> **Brano scelto**:
Tra le sue mani il giunco prende forma: nasse da pesca, lampade e oggetti intrecciati come si faceva una volta. A Pula, Marcello Mura, 42 anni, è uno degli ultimi in Sardegna a portare avanti quest’arte antica. Una passione di famiglia che oggi prova a trasformare in qualcosa di più di un semplice passatempo.

La storia

«Tutto nasce da mio nonno – racconta – era un pescatore. Avevo dieci anni e lo guardavo costruire le nasse, trappole da cui il pesce non riusciva più a uscire. Mi incuriosiva il modo in cui intrecciava il giunco, con precisione e pazienza. Poi è stato mio padre a insegnarmi molto, soprattutto nella lavorazione e nello stoccaggio del materiale». Una passione rimasta latente per anni e riscoperta solo di recente. «Ho ripreso intorno al 2018. Mi piace l’idea di tramandare una tradizione di famiglia. Oltre alle nasse mi piace creare altri oggetti, soprattutto lampade: mi affascina l’effetto della luce attraverso il giunco».

Righe archiviate
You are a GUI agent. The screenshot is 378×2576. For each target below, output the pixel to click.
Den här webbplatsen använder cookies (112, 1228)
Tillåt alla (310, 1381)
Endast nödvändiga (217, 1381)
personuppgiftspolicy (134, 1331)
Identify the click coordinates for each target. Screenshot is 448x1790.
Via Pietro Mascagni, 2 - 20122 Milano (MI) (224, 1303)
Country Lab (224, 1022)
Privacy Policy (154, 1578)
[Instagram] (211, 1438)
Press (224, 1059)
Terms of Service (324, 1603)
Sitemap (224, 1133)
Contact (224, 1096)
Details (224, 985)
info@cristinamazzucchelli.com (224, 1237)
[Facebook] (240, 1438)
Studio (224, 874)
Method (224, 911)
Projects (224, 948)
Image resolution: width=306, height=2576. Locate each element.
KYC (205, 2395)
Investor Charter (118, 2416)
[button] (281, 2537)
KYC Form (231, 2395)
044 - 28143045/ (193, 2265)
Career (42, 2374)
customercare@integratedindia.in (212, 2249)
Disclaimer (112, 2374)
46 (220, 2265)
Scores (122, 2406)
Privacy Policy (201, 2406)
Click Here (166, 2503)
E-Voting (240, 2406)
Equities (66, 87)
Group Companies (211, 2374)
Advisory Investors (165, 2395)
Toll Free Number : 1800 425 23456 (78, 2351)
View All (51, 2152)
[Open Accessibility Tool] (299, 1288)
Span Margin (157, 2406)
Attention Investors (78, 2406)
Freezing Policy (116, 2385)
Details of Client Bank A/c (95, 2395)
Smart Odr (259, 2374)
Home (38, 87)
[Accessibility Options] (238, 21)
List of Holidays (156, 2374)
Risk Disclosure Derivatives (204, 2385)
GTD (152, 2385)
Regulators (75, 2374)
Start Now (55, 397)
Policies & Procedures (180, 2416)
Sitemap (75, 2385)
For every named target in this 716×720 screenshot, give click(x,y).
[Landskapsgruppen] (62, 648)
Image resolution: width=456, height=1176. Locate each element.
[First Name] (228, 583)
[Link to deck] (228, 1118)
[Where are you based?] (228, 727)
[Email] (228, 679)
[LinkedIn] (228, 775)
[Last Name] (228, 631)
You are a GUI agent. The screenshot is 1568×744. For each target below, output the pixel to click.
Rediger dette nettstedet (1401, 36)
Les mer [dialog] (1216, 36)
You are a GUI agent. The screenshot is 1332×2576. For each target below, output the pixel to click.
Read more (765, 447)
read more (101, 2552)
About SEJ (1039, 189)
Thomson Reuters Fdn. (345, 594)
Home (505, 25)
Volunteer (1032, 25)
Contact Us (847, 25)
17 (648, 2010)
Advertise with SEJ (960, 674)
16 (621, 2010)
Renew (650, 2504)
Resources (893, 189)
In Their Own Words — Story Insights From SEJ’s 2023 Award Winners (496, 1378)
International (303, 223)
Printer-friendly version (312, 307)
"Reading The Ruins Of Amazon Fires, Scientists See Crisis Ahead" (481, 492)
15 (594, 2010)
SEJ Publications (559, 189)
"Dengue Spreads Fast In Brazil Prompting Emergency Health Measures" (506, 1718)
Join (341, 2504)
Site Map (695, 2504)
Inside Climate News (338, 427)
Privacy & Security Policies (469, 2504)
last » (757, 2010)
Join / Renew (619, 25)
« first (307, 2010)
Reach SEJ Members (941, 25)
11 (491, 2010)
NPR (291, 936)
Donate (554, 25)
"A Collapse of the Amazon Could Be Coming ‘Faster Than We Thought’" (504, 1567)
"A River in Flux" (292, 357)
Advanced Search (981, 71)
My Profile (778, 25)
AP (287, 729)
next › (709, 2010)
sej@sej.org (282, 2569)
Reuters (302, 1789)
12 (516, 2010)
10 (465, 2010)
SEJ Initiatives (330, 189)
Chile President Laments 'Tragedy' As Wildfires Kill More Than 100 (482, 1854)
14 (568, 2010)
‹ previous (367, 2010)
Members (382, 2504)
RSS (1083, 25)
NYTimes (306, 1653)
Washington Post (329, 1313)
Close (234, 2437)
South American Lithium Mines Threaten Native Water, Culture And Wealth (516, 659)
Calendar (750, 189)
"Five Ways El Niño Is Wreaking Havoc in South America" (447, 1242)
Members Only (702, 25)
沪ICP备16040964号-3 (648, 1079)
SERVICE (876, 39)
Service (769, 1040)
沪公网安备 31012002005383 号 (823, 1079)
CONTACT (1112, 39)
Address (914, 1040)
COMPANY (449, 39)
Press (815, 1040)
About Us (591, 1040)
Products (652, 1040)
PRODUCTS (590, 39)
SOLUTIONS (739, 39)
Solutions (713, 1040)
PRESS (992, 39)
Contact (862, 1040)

> **Esercizi**:
1 - Nel brano sull'intreccio del giunco, in che anno Marcello Mura ha ripreso questo lavoro?
2 - Nel brano sull'intreccio del giunco, riscrivi il passo che comincia con "Tra le sue mani" e finisce con "un semplice passatempo.", sostituendo "lampade" con "cesti".
3 - Indica se ciascuna affermazione concorda con il brano sull'intreccio del giunco: (a) Marcello Mura ha 42 anni; (b) il nonno di Marcello era un contadino; (c) è stato il nonno a insegnargli soprattutto lo stoccaggio del materiale.

> **Soluzioni per esercizio**:
1 - Intorno al 2018.

2 -
Tra le sue mani il giunco prende forma: nasse da pesca, cesti e oggetti intrecciati come si faceva una volta. A Pula, Marcello Mura, 42 anni, è uno degli ultimi in Sardegna a portare avanti quest’arte antica. Una passione di famiglia che oggi prova a trasformare in qualcosa di più di un semplice passatempo.

3 -
(a) Sì: "Marcello Mura, 42 anni".
(b) No: "era un pescatore".
(c) No: "Poi è stato mio padre a insegnarmi molto, soprattutto nella lavorazione e nello stoccaggio del materiale".